▶ **MATERIAL FOR THIS EXERCISE**

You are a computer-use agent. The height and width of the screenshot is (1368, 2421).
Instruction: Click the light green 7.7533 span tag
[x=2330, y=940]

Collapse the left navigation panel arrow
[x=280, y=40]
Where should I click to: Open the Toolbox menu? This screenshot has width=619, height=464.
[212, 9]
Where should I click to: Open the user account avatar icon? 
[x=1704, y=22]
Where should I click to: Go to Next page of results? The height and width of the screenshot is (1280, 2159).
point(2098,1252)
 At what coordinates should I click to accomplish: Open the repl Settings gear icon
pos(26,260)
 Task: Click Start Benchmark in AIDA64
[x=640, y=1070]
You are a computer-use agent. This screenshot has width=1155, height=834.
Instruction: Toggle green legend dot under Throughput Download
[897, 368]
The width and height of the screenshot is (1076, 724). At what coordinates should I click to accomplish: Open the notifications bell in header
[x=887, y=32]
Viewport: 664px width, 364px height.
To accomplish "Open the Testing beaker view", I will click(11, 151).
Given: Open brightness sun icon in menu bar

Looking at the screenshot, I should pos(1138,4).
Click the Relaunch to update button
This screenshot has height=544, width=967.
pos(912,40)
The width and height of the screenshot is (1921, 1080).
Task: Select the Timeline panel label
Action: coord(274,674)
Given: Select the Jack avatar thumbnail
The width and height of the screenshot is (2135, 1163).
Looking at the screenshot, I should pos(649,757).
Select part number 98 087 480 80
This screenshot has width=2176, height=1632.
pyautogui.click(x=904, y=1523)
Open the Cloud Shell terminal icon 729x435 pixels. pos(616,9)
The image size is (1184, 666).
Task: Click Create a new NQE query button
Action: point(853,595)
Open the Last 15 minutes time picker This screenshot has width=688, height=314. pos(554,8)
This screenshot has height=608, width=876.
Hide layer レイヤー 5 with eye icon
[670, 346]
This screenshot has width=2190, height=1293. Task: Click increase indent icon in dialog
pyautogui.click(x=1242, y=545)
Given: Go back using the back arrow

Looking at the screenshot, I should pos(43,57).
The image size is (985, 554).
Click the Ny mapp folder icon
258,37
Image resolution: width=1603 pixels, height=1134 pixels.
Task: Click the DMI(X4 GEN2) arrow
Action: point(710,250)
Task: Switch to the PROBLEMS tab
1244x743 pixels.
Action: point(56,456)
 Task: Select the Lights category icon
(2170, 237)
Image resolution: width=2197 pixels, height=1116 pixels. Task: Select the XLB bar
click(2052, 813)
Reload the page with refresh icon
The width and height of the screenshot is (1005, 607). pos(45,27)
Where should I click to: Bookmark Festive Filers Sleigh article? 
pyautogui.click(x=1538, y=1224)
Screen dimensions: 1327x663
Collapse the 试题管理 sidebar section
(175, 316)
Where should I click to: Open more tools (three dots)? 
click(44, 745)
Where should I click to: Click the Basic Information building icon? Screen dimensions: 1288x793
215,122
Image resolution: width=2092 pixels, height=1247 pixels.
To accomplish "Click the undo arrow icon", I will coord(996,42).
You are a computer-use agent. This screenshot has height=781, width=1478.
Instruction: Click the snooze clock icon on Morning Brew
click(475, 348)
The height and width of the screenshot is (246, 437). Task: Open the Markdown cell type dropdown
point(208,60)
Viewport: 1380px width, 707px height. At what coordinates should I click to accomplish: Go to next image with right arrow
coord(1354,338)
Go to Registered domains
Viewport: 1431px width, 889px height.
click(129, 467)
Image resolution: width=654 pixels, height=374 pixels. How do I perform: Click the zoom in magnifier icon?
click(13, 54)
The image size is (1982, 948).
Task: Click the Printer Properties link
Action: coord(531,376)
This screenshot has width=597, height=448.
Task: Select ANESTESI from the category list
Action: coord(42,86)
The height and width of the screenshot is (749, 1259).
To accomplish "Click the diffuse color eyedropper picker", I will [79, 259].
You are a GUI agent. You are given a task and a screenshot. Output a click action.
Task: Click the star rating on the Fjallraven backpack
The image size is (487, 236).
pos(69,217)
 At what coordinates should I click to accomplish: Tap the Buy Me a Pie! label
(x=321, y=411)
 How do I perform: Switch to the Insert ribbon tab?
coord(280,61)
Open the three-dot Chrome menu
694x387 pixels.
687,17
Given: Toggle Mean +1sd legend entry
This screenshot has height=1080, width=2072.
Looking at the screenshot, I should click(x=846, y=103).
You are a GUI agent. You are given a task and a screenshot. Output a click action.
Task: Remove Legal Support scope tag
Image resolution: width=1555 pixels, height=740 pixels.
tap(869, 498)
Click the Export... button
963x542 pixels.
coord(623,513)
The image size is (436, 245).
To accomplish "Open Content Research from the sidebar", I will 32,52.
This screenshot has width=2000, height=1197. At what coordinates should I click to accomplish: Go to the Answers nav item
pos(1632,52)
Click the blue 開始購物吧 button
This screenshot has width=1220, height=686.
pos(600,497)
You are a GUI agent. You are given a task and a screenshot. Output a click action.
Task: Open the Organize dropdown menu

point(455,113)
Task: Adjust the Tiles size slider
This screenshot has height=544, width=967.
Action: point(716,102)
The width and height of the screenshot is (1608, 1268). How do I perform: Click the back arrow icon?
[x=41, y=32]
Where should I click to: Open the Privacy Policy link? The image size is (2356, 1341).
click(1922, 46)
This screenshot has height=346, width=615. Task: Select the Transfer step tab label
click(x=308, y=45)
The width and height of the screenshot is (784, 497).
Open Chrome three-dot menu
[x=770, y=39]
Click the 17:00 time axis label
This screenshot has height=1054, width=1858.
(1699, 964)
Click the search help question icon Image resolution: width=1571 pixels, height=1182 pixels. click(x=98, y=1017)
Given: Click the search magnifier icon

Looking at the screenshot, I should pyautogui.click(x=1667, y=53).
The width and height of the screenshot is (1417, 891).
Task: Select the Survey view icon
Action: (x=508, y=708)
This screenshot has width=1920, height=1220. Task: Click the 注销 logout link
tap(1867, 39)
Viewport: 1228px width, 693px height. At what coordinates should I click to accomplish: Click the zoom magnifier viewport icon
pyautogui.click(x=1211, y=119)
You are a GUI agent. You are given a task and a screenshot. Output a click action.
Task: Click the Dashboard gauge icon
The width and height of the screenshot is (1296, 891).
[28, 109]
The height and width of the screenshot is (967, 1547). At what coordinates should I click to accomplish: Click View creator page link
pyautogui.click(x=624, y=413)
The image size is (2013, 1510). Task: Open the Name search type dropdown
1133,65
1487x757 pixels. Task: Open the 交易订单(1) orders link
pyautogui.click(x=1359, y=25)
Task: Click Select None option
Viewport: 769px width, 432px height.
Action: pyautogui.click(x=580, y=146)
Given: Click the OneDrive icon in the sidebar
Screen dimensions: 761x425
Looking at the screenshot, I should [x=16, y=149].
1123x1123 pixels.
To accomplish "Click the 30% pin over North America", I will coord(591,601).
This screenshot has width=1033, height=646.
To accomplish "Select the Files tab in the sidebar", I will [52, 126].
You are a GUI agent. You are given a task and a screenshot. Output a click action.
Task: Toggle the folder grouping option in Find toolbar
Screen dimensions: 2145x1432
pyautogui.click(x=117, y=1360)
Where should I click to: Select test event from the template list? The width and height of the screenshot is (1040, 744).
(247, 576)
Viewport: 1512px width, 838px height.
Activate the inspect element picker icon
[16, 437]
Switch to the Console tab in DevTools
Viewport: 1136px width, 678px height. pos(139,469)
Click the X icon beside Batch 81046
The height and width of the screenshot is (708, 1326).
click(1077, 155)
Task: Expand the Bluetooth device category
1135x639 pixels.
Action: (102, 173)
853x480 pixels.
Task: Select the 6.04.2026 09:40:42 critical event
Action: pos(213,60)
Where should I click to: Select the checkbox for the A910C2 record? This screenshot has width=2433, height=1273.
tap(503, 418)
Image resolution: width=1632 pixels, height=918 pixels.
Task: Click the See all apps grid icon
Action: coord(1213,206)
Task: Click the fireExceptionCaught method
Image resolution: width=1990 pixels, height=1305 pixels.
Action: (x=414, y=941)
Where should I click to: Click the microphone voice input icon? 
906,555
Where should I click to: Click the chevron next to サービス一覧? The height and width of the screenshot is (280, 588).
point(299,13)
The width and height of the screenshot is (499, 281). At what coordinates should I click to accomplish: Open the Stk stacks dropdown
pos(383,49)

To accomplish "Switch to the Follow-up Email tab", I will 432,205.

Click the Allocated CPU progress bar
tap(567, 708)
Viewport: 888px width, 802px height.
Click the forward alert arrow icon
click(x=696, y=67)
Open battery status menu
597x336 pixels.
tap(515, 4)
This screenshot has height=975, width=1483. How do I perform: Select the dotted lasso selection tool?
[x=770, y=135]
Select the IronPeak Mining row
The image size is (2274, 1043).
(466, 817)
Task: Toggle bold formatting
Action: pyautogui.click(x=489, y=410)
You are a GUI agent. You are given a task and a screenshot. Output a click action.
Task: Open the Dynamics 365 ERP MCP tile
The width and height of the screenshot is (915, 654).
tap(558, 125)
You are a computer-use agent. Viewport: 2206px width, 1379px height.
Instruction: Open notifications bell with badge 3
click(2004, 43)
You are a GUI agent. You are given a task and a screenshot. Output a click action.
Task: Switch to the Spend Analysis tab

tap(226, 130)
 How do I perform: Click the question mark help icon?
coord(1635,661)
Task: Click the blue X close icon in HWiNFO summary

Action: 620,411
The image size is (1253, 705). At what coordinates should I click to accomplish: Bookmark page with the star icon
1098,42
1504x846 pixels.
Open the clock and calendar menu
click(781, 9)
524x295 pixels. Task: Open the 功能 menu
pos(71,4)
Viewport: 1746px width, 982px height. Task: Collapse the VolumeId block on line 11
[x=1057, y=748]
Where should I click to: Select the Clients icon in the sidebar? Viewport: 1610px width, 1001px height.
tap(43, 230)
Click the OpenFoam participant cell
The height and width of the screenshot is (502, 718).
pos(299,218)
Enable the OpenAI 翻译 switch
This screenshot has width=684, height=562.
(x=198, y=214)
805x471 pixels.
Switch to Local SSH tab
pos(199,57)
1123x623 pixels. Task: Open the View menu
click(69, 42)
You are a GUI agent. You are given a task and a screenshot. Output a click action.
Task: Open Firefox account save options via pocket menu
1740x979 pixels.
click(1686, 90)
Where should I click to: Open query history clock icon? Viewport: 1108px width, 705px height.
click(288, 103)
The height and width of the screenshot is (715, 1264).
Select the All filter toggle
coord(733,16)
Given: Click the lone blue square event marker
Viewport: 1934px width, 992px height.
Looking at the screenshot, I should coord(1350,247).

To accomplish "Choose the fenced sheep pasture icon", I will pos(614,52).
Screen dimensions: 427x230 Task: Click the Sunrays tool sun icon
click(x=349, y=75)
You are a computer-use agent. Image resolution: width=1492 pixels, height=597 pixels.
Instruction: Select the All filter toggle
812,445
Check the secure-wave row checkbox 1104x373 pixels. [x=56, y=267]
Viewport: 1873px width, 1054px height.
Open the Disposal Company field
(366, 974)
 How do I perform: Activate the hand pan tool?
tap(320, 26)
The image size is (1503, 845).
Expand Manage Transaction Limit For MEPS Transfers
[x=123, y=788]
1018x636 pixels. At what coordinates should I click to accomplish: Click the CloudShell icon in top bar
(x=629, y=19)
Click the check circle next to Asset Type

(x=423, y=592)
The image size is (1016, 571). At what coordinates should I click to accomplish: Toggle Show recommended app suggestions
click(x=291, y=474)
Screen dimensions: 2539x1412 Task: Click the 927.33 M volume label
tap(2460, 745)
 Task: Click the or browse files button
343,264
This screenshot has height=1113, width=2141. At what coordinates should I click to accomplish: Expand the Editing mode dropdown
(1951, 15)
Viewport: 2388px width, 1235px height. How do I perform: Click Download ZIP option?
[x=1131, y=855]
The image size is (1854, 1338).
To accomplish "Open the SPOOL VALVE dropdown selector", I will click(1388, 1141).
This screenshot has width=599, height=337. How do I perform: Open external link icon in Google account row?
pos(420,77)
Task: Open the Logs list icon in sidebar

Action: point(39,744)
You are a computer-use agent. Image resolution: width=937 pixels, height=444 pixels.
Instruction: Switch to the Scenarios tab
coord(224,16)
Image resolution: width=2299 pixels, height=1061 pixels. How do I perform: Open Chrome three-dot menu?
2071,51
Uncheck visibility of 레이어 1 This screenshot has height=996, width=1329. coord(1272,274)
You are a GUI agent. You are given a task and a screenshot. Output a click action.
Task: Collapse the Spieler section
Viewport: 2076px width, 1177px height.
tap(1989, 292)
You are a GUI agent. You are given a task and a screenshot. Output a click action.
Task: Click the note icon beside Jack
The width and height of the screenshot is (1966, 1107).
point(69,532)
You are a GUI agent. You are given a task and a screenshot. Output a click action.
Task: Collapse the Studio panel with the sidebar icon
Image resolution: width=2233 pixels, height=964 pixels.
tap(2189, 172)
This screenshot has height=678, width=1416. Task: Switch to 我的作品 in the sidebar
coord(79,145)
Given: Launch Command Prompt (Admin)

▶ **GOAL OF THE EXERCISE**
Report each line in the data that holds the word "computer".

▶ **YOUR RESPONSE**
You are a computer-use agent. The height and width of the screenshot is (1368, 2421).
You are a computer-use agent. This screenshot has width=1155, height=834.
You are a computer-use agent. This screenshot has height=781, width=1478.
You are a computer-use agent. Viewport: 2206px width, 1379px height.
You are a computer-use agent. Image resolution: width=1492 pixels, height=597 pixels.
You are a computer-use agent. Image resolution: width=937 pixels, height=444 pixels.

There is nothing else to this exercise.